▶ Instruction: Return every line of the data below that contains the word "button".

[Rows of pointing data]
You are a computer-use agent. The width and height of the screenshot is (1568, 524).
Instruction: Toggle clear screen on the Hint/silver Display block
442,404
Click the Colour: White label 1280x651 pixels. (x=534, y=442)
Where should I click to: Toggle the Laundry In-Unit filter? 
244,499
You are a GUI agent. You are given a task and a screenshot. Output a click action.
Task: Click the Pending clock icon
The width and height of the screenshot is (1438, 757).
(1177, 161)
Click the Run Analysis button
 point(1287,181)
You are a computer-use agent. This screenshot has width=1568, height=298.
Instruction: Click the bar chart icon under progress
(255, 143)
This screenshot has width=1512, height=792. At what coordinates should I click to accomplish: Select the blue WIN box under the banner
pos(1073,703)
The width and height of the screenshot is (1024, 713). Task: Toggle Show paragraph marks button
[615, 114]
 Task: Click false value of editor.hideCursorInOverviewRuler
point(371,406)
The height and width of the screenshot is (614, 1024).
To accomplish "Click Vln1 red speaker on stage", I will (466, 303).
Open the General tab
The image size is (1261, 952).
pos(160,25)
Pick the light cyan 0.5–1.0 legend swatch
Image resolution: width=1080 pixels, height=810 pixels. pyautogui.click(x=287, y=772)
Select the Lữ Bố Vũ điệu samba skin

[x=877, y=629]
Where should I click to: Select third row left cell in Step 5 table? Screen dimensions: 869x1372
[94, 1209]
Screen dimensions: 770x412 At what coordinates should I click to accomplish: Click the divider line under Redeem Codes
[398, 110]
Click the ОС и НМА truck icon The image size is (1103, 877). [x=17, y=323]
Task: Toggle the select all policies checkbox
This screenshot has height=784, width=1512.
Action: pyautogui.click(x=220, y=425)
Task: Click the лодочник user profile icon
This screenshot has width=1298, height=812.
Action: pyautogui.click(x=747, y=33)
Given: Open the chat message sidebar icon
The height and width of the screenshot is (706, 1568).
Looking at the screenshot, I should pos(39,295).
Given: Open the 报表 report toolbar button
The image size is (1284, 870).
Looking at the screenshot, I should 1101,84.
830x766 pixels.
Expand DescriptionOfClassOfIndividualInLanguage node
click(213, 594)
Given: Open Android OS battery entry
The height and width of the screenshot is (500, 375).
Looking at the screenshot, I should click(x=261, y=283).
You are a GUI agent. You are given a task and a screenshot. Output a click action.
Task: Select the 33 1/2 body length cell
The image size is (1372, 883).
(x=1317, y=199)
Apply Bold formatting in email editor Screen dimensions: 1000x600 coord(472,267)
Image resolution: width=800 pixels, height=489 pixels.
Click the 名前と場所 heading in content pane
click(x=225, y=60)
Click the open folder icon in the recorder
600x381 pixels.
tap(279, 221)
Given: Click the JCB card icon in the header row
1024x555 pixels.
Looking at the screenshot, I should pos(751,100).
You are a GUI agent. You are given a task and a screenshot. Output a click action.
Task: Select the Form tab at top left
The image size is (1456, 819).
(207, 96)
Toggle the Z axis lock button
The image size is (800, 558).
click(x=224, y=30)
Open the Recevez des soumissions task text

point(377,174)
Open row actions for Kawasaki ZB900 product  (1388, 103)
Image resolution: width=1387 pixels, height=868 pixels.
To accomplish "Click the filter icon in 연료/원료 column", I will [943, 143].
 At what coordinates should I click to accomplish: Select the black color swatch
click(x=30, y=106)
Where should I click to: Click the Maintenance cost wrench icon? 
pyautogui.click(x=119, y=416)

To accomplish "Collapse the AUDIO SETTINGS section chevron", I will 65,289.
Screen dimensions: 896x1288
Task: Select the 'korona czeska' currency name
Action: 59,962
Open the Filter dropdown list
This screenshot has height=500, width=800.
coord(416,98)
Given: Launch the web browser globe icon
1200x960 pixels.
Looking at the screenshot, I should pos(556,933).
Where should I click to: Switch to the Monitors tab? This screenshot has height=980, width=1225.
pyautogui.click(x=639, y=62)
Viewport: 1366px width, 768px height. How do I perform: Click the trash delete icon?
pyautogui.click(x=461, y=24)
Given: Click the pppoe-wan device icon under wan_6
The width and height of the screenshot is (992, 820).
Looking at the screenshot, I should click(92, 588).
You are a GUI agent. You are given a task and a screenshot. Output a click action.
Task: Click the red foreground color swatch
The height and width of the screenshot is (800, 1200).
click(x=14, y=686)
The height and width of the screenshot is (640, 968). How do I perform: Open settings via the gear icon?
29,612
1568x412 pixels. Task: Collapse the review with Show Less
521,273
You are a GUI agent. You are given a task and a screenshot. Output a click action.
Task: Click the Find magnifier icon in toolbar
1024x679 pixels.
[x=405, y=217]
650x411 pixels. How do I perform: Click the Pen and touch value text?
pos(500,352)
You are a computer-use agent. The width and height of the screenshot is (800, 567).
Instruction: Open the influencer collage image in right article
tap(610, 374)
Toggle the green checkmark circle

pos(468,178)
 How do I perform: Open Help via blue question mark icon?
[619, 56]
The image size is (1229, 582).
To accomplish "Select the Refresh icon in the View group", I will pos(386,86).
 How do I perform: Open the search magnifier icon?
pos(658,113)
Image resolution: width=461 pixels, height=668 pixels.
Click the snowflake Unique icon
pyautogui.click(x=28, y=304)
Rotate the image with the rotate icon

▶ Completed exercise:
Click the Run Analysis button
The width and height of the screenshot is (1024, 713). Task: Toggle Show paragraph marks button
Given: Open the 报表 report toolbar button
Toggle the Z axis lock button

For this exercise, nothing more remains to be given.